" As ações caíram na Ásia após dados na China terem mostrado desaceleração da inflação e da atividade econômica. Na Europa, as bolsas reverteram queda inicial após um acordo para adicionar o equivalente a US$ 267 bilhões ao combate da crise da dívida.
Na agenda de hoje, o Índice Geral de Preços - Mercado e Eike Batista, do EBX Group Co. Ltd., dá entrevista às 11:00. O Índice de Preços ao Consumidor em São Paulo desacelerou mais que o esperado para 0,49 por cento até 7 de dezembro. Nos Estados Unidos, saem confiança do consumidor e balança comercial.
Às 7:29, este era o desempenho dos principais índices:
MSCI World -0,23% MSCI Asia Pacific -2,09%
Nikkei 225 -1,48% Shanghai SE Composite -0,62%
CAC 40 +0,56% FTSE 100 -0,05%
S&P 500 Future +0,15% Nasdaq 100 Future +0,15%
Hoje a coluna de renda fixa mostra que os depósitos em poupança despencaram 99 por cento nos 12 meses até novembro, um sinal de que os consumidores estão se esforçando para cumprir uma nova regra que exige que eles usem uma parte maior de sua renda para amortizar dívidas com o cartão de crédito.

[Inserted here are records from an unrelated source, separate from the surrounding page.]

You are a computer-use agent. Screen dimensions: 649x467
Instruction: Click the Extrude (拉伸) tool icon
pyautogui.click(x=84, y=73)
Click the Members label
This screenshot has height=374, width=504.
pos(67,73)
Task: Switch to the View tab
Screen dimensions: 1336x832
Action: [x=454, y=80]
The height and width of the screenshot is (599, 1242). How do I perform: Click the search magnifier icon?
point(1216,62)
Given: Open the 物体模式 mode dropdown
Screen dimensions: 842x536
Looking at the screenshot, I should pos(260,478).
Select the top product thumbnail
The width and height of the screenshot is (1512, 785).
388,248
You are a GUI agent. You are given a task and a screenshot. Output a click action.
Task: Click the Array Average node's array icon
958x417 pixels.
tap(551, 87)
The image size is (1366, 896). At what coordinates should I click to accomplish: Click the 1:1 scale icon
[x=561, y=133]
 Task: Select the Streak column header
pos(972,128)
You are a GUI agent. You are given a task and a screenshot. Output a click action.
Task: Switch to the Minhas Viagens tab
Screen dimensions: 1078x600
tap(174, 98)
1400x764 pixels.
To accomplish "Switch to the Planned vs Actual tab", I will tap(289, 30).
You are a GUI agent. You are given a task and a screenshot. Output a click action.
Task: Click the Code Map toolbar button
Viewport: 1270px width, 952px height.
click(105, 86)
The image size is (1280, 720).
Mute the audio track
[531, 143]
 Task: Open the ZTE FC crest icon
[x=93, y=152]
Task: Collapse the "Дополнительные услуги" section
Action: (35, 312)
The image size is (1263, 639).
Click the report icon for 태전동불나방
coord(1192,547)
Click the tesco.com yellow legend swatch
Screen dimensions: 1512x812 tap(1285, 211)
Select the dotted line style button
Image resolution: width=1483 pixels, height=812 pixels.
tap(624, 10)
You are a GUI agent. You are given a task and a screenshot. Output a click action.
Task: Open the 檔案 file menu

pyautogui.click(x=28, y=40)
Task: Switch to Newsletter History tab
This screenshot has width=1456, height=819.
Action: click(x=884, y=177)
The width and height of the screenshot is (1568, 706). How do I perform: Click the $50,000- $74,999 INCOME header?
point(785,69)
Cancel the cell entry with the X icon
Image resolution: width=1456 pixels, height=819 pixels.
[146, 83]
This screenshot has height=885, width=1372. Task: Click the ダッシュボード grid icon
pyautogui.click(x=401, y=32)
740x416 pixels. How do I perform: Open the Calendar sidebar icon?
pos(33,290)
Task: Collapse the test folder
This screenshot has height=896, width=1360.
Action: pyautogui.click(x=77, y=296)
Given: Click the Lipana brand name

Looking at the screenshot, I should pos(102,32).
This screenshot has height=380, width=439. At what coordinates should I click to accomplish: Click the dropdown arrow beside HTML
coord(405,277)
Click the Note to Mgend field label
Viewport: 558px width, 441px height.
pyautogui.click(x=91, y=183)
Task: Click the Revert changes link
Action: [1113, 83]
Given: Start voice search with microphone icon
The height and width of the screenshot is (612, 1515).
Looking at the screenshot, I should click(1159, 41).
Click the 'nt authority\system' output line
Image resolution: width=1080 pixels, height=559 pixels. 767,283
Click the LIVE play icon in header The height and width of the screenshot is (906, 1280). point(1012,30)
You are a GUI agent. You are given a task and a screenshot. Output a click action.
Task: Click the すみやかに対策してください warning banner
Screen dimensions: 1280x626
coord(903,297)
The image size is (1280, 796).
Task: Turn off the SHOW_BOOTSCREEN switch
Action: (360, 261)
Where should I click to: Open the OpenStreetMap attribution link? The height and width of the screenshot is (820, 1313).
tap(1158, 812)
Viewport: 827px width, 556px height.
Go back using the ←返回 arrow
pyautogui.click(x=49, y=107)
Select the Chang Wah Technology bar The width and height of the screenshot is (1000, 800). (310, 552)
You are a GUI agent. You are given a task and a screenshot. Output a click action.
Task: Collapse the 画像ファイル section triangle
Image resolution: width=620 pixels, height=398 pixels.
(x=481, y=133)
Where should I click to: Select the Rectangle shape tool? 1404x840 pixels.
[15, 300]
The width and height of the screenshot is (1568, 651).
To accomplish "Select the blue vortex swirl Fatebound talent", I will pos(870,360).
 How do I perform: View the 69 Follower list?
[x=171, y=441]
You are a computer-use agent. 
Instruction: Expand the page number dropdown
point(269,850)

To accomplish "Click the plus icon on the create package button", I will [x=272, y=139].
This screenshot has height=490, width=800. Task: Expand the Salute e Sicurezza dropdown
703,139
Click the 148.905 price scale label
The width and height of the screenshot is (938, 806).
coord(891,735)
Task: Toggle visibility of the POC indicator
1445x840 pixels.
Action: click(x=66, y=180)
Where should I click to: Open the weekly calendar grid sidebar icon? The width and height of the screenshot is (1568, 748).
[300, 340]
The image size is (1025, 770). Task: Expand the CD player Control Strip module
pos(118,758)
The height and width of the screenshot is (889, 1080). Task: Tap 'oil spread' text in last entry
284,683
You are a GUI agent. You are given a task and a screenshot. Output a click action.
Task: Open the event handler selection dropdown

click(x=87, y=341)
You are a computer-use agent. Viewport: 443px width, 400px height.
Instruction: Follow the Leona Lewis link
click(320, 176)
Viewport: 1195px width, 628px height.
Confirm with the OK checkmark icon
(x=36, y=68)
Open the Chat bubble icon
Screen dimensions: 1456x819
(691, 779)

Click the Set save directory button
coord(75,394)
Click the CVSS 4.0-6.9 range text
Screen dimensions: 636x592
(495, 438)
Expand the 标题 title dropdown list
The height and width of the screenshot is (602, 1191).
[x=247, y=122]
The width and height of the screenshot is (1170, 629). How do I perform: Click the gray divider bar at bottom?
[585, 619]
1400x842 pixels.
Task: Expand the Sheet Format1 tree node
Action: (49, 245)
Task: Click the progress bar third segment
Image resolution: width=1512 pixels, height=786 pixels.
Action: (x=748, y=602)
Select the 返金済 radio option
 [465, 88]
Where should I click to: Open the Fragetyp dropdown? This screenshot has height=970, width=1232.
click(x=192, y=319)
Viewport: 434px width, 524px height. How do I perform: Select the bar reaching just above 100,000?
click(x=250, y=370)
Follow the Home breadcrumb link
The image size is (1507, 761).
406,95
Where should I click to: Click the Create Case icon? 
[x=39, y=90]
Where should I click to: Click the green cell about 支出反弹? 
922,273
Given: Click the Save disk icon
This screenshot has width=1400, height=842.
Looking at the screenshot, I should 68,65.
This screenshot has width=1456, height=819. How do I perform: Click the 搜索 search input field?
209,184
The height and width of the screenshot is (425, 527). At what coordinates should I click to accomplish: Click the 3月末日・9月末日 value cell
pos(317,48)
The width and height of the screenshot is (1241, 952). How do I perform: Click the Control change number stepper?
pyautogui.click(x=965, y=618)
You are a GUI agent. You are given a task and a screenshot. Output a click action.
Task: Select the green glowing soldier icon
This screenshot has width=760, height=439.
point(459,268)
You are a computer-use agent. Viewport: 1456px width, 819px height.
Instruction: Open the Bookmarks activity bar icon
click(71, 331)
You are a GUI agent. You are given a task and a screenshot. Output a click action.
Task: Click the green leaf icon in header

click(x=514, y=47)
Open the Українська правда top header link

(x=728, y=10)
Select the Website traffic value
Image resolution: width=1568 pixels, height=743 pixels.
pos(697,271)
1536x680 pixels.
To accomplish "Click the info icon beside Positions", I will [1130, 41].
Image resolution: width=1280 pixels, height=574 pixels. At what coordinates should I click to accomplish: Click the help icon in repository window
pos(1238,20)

Internacional: Bolsas caem na Ásia e ensaiam alta na Europa
As ações europeias e os índices futuros americanos ensaiam alta, após recuarem mais cedo. As bolsas asiáticas recuaram após dados divulgados na China terem sinalizado enfraquecimento da segunda maior economia do mundo.
A inflação ao consumidor na China desacelerou ao menor nível em 14 meses em novembro para 4,2 por cento em termos anuais, ante 5,5 por cento em outubro. Mediana das estimativas em pesquisa Bloomberg apontava 4,5 por cento.
A produção industrial chinesa cresceu 12,4 por cento na comparação anual, contra 13,2 por cento em outubro e estimativa mediana de 12,6 por cento. As vendas de automóveis no maior mercado mundial de carros subiram 0,3 por cento, para 1,34 milhão, no menor avanço em seis meses.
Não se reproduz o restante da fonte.